The landscape was quite different
for Dirty Fury 2018 thanks to a cold wet spring, yet wonderful in its own way.
That’s the beauty of returning year after year to the same gravel grinders. A
pavement 5k is going to look the same no matter what the preceding year has
wrought. Perhaps you get rained on one year or you wear a different color pair
of socks, but it’s largely going to be the same. There’s comfort in consistency
and predictability. And while you hope the essence of your favorite gravel
grinder stays consistent, the gravel itself does not necessarily do that.
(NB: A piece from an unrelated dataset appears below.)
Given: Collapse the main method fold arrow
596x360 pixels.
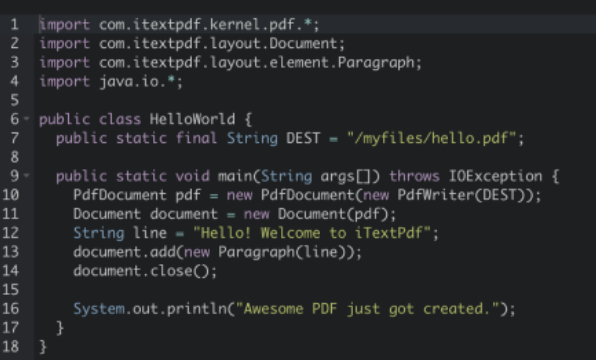Looking at the screenshot, I should click(x=26, y=176).
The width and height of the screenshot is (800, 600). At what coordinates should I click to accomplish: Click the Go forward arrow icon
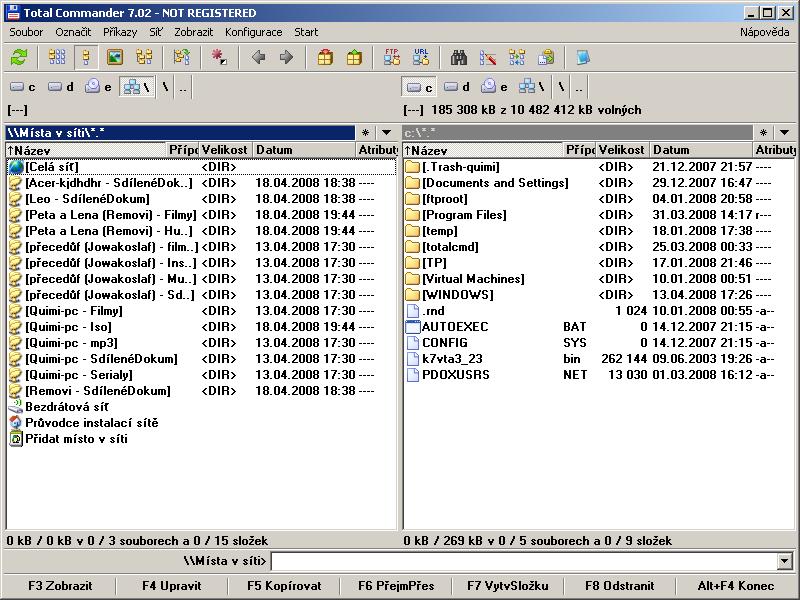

Life also changes. In 2017 I was
relatively bright-eyed when I showed up Friday morning, had 3 days worth of
food and camping gear in my car, and could’ve done my work from the Jacksboro
Community Center if I had to for several days. Ah, the luxury of flexible time.
In 2018 I shoved random items that
might be useful for riding bikes and sleeping outside in my car at 5am on
Friday, worked 13 hours, stopped at Trader Joe’s on my way out and bought 3 large
bars of chocolate because that seemed like suitable gravel stage race
sustenance, drove to Jacksboro TX, rolled out of my car and laid in the grass,
mumbled some incoherent things including my intent to sleep right there, and
then eventually got up and into a tent after multiple people pointed out that
the thunderstorm apocalypse was coming.
Race organizer/Spinistry grand
master Kevin Lee had already made the call to switch Saturday and Sunday’s
courses given the weather forecast. Unlike last year’s 3 days/80-110 miles per
day format, the 2018 version had moved to a planned two-day format with 110
miles on Saturday and a 42 mile race on Sunday morning/10 mile TT in the
afternoon. The 42 mile course was more flood-friendly so we did that on
Saturday instead. The TT was canceled. I have no top end and am currently on a
drop-bar mountain bike, so I did a little dance of joy.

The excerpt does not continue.